ACTION ITEM A —
Answer these questions from the passage on inhibitory synapses in neurons, one line each:
(i) At which end is the frequency-tension relationship predicted to be skewed from linearity?
(ii) How many pyramidal cells' axon initial segments does one axo-axonic cell innervate?
(iii) How many pyramidal cells did Schneider-Menzel et al. report as receiving chandelier input?
ACTION ITEM B —
Write out the passage on inhibitory synapses in neurons between "Only if antidromic" and "of high fidelity.", inclusive.
ACTION ITEM C —
Extend the passage on inhibitory synapses in neurons from where it stops.

When the neuron is firing as a result of a given tension, the persisting generator potential keeps the membrane at a depolarized level set by the tension. If an impulse invades the soma in this condition, the repolarizing phase of the impulse creates a hyperpolarizing after potential which is superimposed on the generator potential—resulting in a lowering of the level of the generator potential. This will naturally reduce the frequency of firing. The effect of lowering the generator potential level by invading impulses must be dependent on the frequency, because the mechanism is apparently due to the summation of hyperpolarizing after potentials. Thus, the higher the level of the generator potential, the larger the hyperpolarizing after potential. Therefore, the effect of the invading impulse on the frequency is more stressed when the receptor is firing at a higher frequency. It is predicted that the frequency-tension relationship will be skewed from linearity at the high-frequency end.
Only if antidromic invasion of its own impulses is blocked then the frequency-tension relationship can become linear. This must be the role of the inhibitory synapse distributing on the soma and on the axon, between the soma and the spike initiation site. Orthodromic impulses traveling toward the CNS are not blocked by GABA applied to the soma or axon. Thus, under this inhibition, the CNS receives information without being modulated by antidromic invasion—information of high fidelity.
5.2 Vertebrate brain cell
Inhibitory synapses on the soma and axon hillock have been found in many other neurons (e.g., pyramidal cell). Most of physiological paper has interpreted the function of these synapses as being to attenuate the excitatory input—classical postsynaptic inhibition—the dendrites were originally thought to act as simple receivers (p. 1718 in ref. [6]). The present study has demonstrated that the function of the inhibitory synapse on the soma and the initial segment of the axon is not the classical one, but rather is to protect the dendritic area where input is received from disturbance coming from the backfiring of the soma caused by antidromic invasion of its own impulses. This thereby provides high fidelity for the input-output relationship of the neuron.
5.2.1 Axo-axonic cell or chandelier cell
As shown in the review [36], GABAergic chandelier cells (axo-axonic cells first documented by Ramón y Cajal) have a unique arborization (see Figure 2 of ref. [36]). One axo-axonic cell innervates 26 pyramidal cell’s axon initial segment. Schneider-Menzel et al. [37] reported that 153 pyramidal cells receive chandelier input, although the synapse number is highly variable across the population and is correlated with structure features of the target neuron. This indicates that an interneuron connects to multiple principal cells. Furthermore, pyramidal cells are known to be electrically coupled. Single neurons and populations work together [38]. It is understandable that biophysically homogenous population [39] of neurons, assembly of neurons, can synchronously function as the switching device. We assume that this switch works as powerful (i.e., working simultaneously across the large brain area) converter of specialized cognitive machinery. “Eureka moment” and “rabbit-duck illusion” might use this switch, because we sometimes behave momentary extremely concentrated mode to think about just one thing like thoughtful Archimedes did.

STUDY MATERIAL —
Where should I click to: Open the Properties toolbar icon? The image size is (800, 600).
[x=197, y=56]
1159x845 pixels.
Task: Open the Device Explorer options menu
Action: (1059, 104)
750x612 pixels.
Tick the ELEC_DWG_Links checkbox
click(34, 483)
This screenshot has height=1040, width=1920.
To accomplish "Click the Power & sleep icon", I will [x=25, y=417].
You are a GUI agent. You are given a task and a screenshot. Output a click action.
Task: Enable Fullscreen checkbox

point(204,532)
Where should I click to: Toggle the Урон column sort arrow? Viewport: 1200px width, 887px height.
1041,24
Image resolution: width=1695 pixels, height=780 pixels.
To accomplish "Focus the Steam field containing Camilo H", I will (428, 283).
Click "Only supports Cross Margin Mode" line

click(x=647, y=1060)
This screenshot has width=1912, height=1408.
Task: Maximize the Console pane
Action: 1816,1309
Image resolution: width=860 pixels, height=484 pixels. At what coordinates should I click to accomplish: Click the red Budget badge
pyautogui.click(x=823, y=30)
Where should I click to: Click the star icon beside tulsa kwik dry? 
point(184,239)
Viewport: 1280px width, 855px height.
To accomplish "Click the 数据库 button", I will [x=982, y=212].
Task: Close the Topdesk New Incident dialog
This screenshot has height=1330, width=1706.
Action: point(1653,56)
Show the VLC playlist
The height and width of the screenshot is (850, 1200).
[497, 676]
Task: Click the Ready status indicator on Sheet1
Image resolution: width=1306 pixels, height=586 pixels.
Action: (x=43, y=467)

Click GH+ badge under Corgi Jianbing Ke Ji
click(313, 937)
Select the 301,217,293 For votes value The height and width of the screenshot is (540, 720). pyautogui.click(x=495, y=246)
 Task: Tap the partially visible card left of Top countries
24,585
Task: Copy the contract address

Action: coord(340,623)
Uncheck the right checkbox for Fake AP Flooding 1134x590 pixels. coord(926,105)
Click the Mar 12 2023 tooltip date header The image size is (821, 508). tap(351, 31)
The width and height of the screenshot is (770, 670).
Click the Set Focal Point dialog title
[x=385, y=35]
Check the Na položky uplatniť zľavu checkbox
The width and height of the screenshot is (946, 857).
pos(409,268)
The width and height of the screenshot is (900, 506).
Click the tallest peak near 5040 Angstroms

RESULT A —
(i) The high-frequency end.
(ii) 26.
(iii) 153.

RESULT B —
Only if antidromic invasion of its own impulses is blocked then the frequency-tension relationship can become linear. This must be the role of the inhibitory synapse distributing on the soma and on the axon, between the soma and the spike initiation site. Orthodromic impulses traveling toward the CNS are not blocked by GABA applied to the soma or axon. Thus, under this inhibition, the CNS receives information without being modulated by antidromic invasion—information of high fidelity.

RESULT C —
5.2.2 GABA in the brain neural network
A review [40] described: “neural networks in the brain include principal neurons and GABAergic interneurons (e.g., basket cell). The latter is vital for normal brain function because they regulate the activity of principal neurons. PV (parvalbumin) interneurons (i.e., basket cell) are involved in gamma-frequency oscillations, and they also play a role in complex network operations, including expansion of dynamic activity range, pattern separation, modulation of place and grid field shapes, phase perception and gain modulation of sensory response. PV interneurons also play key role in numerous brain diseases. These include epilepsy and also complex psychiatric diseases such as schizophrenia. Thus, PV interneurons may become important therapeutic targets in the future.”
The review continues: “However, much needs to be learned about the basic function of these interneurons before clinical neuroscientists will have a chance to successfully use PV neurons for therapeutic purpose.” The present finding on the crustacean stretch receptor neurons provides a novel insight how PV interneurons shape complex network function.
Electrical stimulation to a special point of brain slice is usually not feasible because electric current cannot precisely stimulate the target, producing non-specific influences on many other unrelated neurons. Using GABA application to a point, Gómez et al. [41] studied somatodendritic inhibitory effects of GABAergic transmission. The GABAergic shunt mechanism supporting cognition could be proved in the brain one day. “The blockage of backfire at the axon initial segment” requires verification in the intact vertebrate brain.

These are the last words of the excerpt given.